### TASK GOAL
Report every line of the records below that includes the string "question".

--- DATA EXTRACTS Enclosed Below ---

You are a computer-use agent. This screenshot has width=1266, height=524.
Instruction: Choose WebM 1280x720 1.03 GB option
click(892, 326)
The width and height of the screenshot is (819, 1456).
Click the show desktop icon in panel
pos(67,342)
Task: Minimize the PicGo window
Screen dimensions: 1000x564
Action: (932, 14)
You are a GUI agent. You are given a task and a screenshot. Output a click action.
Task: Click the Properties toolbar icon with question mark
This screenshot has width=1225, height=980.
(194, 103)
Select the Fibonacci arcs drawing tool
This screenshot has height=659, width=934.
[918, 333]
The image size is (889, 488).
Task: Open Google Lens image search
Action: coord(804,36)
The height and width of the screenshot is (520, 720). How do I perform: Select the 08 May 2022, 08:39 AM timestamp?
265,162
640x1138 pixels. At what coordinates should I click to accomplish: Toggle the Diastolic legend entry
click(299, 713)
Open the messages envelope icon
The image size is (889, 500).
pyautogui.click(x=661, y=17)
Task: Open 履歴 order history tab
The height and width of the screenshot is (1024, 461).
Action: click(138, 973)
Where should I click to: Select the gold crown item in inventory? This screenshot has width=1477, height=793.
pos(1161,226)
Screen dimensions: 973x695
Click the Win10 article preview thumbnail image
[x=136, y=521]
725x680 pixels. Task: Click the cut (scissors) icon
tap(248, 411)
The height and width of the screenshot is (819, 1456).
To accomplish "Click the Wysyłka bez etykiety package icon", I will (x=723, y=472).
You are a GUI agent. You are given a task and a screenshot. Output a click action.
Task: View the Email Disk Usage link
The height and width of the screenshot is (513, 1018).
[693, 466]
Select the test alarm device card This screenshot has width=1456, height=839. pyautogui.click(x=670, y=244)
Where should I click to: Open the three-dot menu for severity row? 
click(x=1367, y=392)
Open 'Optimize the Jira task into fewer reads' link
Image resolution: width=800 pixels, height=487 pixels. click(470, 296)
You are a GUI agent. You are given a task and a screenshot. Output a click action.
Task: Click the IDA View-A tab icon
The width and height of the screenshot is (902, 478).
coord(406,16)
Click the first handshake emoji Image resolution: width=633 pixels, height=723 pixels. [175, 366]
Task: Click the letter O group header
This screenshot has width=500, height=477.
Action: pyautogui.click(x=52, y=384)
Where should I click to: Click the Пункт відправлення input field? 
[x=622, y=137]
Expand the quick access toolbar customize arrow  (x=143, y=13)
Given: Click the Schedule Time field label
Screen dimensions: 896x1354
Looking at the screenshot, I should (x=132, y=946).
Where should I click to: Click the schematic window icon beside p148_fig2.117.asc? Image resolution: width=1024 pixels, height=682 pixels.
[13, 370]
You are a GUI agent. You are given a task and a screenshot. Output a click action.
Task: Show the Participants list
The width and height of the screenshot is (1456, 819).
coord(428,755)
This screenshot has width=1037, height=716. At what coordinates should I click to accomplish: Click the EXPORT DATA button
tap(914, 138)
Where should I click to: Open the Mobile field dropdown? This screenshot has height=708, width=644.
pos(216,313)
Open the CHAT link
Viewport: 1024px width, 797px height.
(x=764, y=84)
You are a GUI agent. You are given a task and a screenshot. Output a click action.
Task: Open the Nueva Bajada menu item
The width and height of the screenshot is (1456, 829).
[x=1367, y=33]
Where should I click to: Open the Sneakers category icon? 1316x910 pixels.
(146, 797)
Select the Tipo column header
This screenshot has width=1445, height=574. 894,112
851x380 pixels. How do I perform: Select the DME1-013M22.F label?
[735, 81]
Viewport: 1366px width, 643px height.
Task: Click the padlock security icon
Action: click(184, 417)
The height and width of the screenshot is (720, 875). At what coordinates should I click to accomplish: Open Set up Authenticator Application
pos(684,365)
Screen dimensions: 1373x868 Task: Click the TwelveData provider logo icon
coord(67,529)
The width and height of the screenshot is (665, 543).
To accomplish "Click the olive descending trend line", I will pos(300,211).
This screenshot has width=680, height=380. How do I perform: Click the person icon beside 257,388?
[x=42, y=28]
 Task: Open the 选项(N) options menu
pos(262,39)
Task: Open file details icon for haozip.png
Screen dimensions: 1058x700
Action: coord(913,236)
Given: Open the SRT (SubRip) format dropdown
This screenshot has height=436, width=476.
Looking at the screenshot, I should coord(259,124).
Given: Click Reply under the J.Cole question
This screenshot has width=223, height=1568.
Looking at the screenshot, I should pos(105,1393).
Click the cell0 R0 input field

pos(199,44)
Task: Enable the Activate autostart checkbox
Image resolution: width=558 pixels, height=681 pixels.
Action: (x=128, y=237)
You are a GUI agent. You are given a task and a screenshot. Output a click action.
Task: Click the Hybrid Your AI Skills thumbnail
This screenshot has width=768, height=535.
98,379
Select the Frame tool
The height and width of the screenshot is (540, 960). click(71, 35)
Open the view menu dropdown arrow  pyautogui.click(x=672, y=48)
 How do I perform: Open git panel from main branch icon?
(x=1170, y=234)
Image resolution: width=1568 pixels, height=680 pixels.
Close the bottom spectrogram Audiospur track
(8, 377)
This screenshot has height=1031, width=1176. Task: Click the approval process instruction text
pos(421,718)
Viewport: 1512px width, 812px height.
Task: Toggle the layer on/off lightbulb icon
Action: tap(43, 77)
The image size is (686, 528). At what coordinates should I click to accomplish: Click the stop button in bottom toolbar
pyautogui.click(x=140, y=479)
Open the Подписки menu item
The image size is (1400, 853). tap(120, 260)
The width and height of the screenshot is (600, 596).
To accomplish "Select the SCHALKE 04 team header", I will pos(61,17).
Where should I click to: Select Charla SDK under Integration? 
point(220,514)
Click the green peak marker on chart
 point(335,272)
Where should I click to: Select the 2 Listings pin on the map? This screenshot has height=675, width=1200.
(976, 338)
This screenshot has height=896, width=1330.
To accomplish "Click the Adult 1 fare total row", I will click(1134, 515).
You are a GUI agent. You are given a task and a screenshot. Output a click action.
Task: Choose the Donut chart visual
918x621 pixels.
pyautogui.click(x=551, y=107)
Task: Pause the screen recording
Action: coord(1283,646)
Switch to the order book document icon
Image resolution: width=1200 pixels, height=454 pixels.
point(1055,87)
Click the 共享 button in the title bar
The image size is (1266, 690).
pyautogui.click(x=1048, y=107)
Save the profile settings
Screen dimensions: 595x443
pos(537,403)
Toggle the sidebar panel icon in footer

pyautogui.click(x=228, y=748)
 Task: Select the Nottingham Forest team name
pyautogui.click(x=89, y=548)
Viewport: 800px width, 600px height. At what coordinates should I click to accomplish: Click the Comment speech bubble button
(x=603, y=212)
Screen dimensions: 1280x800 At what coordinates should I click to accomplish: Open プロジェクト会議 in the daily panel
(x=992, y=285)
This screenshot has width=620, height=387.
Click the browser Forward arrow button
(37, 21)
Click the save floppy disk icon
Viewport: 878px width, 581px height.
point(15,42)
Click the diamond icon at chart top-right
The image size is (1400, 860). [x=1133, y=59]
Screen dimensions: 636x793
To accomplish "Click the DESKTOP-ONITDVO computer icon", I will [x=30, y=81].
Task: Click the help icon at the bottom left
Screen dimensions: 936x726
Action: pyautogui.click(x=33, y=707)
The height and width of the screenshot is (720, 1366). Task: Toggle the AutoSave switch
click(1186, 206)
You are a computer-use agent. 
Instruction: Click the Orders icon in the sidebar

--- End of Enclosed DATA EXTRACTS ---

### RESPONSE BELOW
Task: Click the Properties toolbar icon with question mark
Given: Click Reply under the J.Cole question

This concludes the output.